Osimertinib vs. Afatinib in 1L therapy of atypical EGFR-mutated metastatic non-small cell lung cancer (mNSCLC): A multi-institution, real-world survival analysis.

Background: Data are limited on the efficacy of different TKIs for patients with atypical EGFR-mutated (AM) mNSCLC, a heterogeneous group excluding classical mutations (CM) L858R and exon19del. In our previous single-institution analysis, AM patients had longer survival with osimertinib than afatinib, but outcomes for patients with specific mutations could not be compared due to sample size.

Methods: We performed a multi-institution, retrospective survival analysis of atypical EGFR mutated (AM) mNSCLC patients treated with 1L osimertinib or afatinib between 2015-2021 at 12 US institutions. Time to discontinuation (TTD) and overall survival (OS) were estimated using Kaplan-Meier curves and compared using log rank tests between treatment or mutation groups.

Results: Among 52 patients identified, 32 (62 %) were treated with osimertinib and 20 (38 %) with afatinib. 20 had mutations in G719X (38 %), 12 in L861Q (23 %), and 5 in S768I (10 %). 34(65 %) had compound mutations: 20(62 %) had AM + CM, and 14(38 %) had ≥ 2 AMs.

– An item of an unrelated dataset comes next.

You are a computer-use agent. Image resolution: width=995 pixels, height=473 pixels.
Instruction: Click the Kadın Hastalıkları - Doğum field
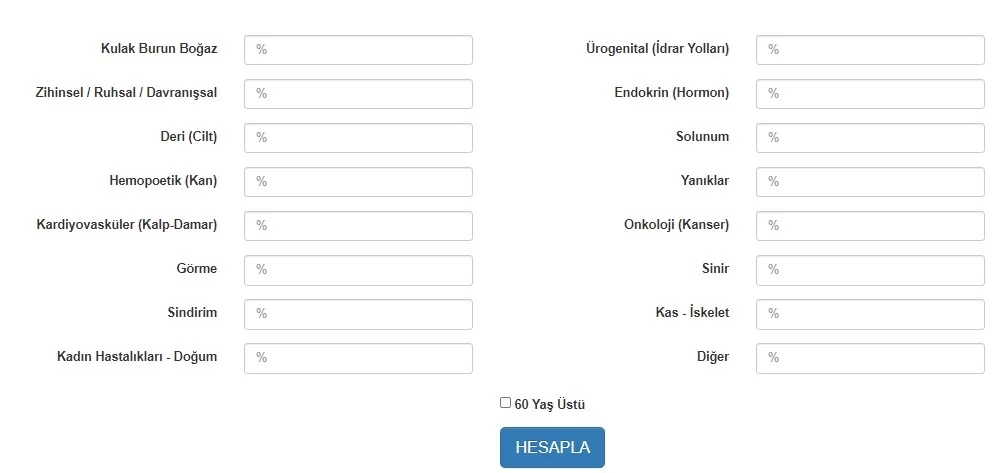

Among G719X (n = 20), afatinib was associated with longer time to discontinuation (TTD) (log-rank: p = 0.047) and longer OS (p = 0.043) vs. osimertinib. Median TTD (mTTD) was 20.3 m[95 %CI 7.3-24.2] and 9.4[1.7-14.0], respectively. For L861Q (n = 12), osimertinib was associated with longer TTD vs. afatinib (p = 0.004), with no statistical difference in OS (p = 0.215). mTTD was 7.2 m[2.2-12.3] and 1.3[0-3.1], respectively. In AM + CM (n = 20), osimertinib was associated with longer TTD and OS compared to those receiving afatinib (p = 0.037, p = 0.042, respectively).

Conclusions: Patients with G719X alterations experienced longer TTD and OS with afatinib than osimertinib. In contrast, patients with L861Q alterations had longer TTD with osimertinib. In AM + CM pts, TTD and OS with osimertinib were longer than afatinib, suggesting that classical mutations may be driving the outcomes. Atypical EGFR mutations may warrant distinct treatment recommendations based on the specific mutation(s) identified, but more studies are needed.